Feb 22nd 2007 02:53 pm Preliminary considerations on writing about literature

One of tremendous difficulties of writing about literature is the necessity to make a fundamental assumption that, as per the nature of assumptions, may or may not be true and, in the case of this weblog, is probably false. When I write about a book, as I hope soon to do, I must assume that you have already read it, that certain background information will be at your disposal, that I won’t be giving away any important plot points, and, more to the point, that I don’t need to give a plot summary but can focus my attention on the finer analytical points that spark my interest. While as an academic exercise this is not an important consideration–I will have, indeed, read the books I plan to write about–it does not make for good public writing for one to forget his audience, or to ignore significant portions of it.

This caveat does not exist, obviously, in film, music, or academic book reviews in the same way it does for the way I intend to write about literature. That is, the ultimate goal of a film review is nearly always hermeneutical in nature, an interpretative consideration of The Plot(tm) and Character Relationships(tm).
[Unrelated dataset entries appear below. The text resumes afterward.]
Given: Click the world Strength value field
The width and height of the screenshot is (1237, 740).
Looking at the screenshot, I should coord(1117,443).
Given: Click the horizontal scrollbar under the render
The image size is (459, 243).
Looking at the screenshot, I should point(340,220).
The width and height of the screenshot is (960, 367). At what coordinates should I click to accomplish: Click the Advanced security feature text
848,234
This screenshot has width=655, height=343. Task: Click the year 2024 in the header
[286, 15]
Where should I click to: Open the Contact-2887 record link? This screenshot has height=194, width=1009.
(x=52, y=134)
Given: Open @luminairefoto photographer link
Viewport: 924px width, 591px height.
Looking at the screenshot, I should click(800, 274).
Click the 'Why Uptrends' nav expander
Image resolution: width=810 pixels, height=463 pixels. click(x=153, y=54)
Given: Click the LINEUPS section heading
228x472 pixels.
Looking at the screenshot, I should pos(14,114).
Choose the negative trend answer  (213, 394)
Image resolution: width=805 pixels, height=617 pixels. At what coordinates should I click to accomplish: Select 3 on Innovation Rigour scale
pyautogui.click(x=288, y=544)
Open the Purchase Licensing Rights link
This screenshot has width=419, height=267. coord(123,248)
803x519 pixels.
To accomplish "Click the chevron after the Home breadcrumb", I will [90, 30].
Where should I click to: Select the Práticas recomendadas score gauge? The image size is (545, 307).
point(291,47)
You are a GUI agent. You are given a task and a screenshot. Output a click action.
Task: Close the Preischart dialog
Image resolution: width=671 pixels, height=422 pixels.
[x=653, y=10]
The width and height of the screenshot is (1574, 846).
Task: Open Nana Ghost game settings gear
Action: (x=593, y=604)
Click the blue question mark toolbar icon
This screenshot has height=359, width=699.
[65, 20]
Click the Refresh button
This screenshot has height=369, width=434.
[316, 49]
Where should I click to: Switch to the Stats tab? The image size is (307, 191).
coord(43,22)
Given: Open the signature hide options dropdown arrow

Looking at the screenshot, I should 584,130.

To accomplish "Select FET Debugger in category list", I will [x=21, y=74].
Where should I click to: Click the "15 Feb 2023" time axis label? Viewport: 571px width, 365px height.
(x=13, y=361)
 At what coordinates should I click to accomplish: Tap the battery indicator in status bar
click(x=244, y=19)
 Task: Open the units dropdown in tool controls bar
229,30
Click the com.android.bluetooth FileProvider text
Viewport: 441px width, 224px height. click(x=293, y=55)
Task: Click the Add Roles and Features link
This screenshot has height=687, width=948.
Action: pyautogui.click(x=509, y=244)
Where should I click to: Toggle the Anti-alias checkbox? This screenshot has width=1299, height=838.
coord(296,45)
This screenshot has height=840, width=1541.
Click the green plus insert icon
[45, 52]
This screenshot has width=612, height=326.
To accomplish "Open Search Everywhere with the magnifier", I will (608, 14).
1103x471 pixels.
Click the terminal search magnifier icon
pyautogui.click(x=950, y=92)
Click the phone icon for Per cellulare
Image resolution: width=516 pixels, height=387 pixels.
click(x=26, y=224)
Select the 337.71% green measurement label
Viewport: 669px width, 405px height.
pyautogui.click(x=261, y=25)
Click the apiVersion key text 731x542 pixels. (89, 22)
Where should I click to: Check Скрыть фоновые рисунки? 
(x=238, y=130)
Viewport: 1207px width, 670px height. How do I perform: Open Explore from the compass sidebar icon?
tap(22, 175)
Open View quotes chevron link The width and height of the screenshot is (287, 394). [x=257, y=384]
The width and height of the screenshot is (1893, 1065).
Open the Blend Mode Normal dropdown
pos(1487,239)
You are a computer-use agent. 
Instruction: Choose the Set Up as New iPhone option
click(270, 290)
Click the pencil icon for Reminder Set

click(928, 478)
The goal of a music review is to pass judgment on a specific performance of specific work, be it new or old, or to pass judgment on the work itself independently of the performance, either of which are theoretically easily at your disposal (as with recorded music) or absolutely outside your reach (as withh non-recorded concerts). Ultimately, the function of a standard book review, whether the subject is a work of fiction or not, is to familiarize the reader in a general way with the literary, narrative and thematic content of the book at hand and finally to make a judgment about its quality or usefulness, not to theorize about that content in any meaningful way. What I intend to do here on Digital Overtone is precisely the opposite: theorize meaningfully about specific content and assume you are already familiar with it.

Unless I can be remarkably concise and synthetic, and provide a prodigious quantity of quotations, this will be, regrettably, a great obstacle to the type of concrete, meaningful dialogue these reflections can generate for anyone who isn’t familiar with the text. Abstraction and free-association are welcome and, on the whole, entirely possible. Alternatively, for the Facebook-enabled among you, I may point you to a recently discovered group: “How to talk about books that you haven’t read”:http://facebook.com/group.php?gid=2245033972.

Since this fundamental assumption that you have read will be largely false, and I do not have the time or patience to undertake broad, synthetic plot summaries, the best I can hope for is that either you will not understand sufficiently what I have written, having not read the novel, to realize that I am giving away important information, or that I will write such interesting things that you will forgive me and become inspired to read the novels yourself. I will highly prefer the latter, but am, graciously, willing to settle for either.